Glasgow & West Scotland

Support team to tackle A&E wait times at Royal Alexandra Hospital

Royal Alexandra Hospital Image copyright Google
Image caption A spokesman said performance at the hospital was not recovering as quickly as it should

The Scottish government is sending in a support team to help cut accident and emergency waiting times at the Royal Alexandra Hospital in Paisley.

Unscheduled care managers will work with hospital staff to identify ways to speed up treatment.

In January, it emerged one patient had waited 20 hours for a bed.

The head of NHS Scotland apologised to patients and said it had been a "challenging winter" for A&E departments across Scotland.

Chief executive Paul Gray said: "I recognise that all staff have been working extremely hard in our NHS to ensure patients get the best possible care.

"However, I'm concerned that performance is not recovering as quickly as it should at the Royal Alexandra Hospital and it is clear to me, through our performance monitoring and management, that the board needs support to help them ensure patients are seen and treated in A&E within the appropriate timescale."

"Having discussed this with the board chief executive in line with our normal escalation procedures, I have today provided specialised support to work with NHS Greater Glasgow and Clyde to deal with the current level of demand, and an extended support team will be in place at the beginning of next week.

"This action will help identify issues where they exist and prioritise actions that can be taken to improve A&E performance."

'Improved performance'

In January, NHS Greater Glasgow and Clyde admitted that 2,400 people across the health board area waited more than four hours for treatment over the Christmas period.

Figures published last week showed that in December, across the health board area, 84% of people waiting at A&E were seen within four hours.

Robert Calderwood, chief executive of NHSGGC, said: "There has been a lot of learning across Scotland in recent months about various different approaches to improving efficiency of patient flows in A&E's and I am hopeful that some of that learning may prove to be appropriate for the RAH to help our teams on the ground deliver improved performance in the weeks and months ahead

"I would reiterate that the board and our staff remain committed to meeting the highest levels of service provision for the patients we serve and every opportunity to improve on our current challenged performance is welcomed."

Scottish Labour said there was "an A&E crisis in Scotland".

The party's health spokeswoman Jenny Marra said: "The SNP government in Edinburgh now have to take responsibility for the failures that have happened on their watch."

________

THE PROBLEM » Revise the passage of the Royal Alexandra Hospital article that begins at the words "Unscheduled care managers" and stops after "best possible care.", replacing "20 hours" with "12 hours". The records come from a separate source.

RECORD SET »
________

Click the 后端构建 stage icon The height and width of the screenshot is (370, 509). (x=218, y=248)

________

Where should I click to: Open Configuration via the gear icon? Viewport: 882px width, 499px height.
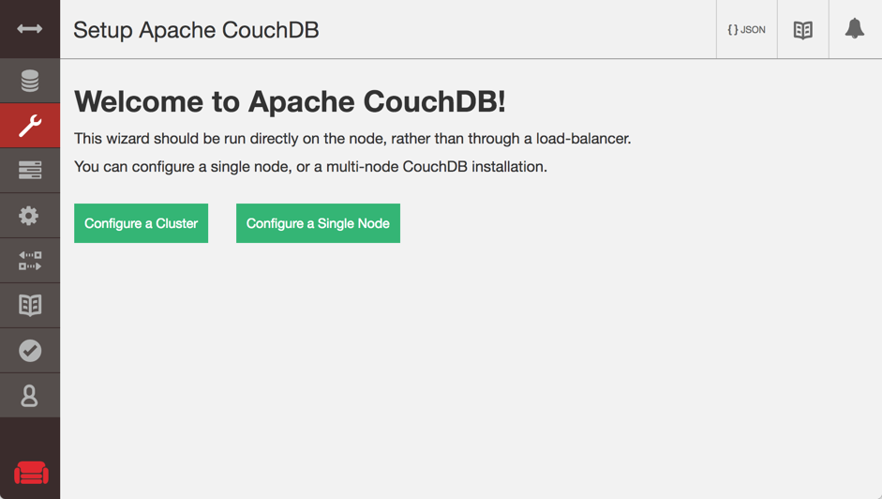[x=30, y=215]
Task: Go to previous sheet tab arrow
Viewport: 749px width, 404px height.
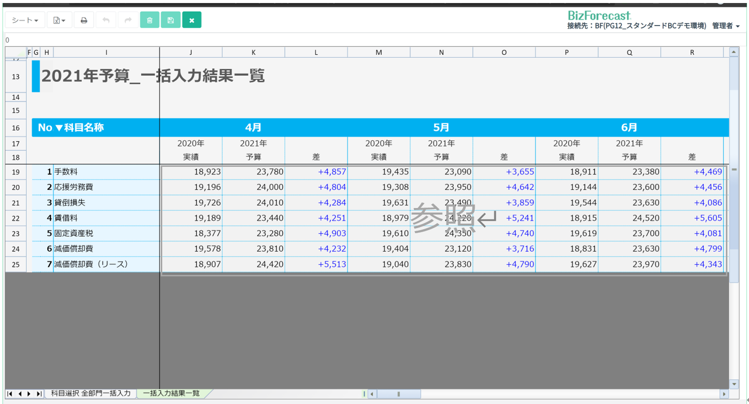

________

PROBLEM SOLUTION »
Unscheduled care managers will work with hospital staff to identify ways to speed up treatment.

In January, it emerged one patient had waited 12 hours for a bed.

The head of NHS Scotland apologised to patients and said it had been a "challenging winter" for A&E departments across Scotland.

Chief executive Paul Gray said: "I recognise that all staff have been working extremely hard in our NHS to ensure patients get the best possible care.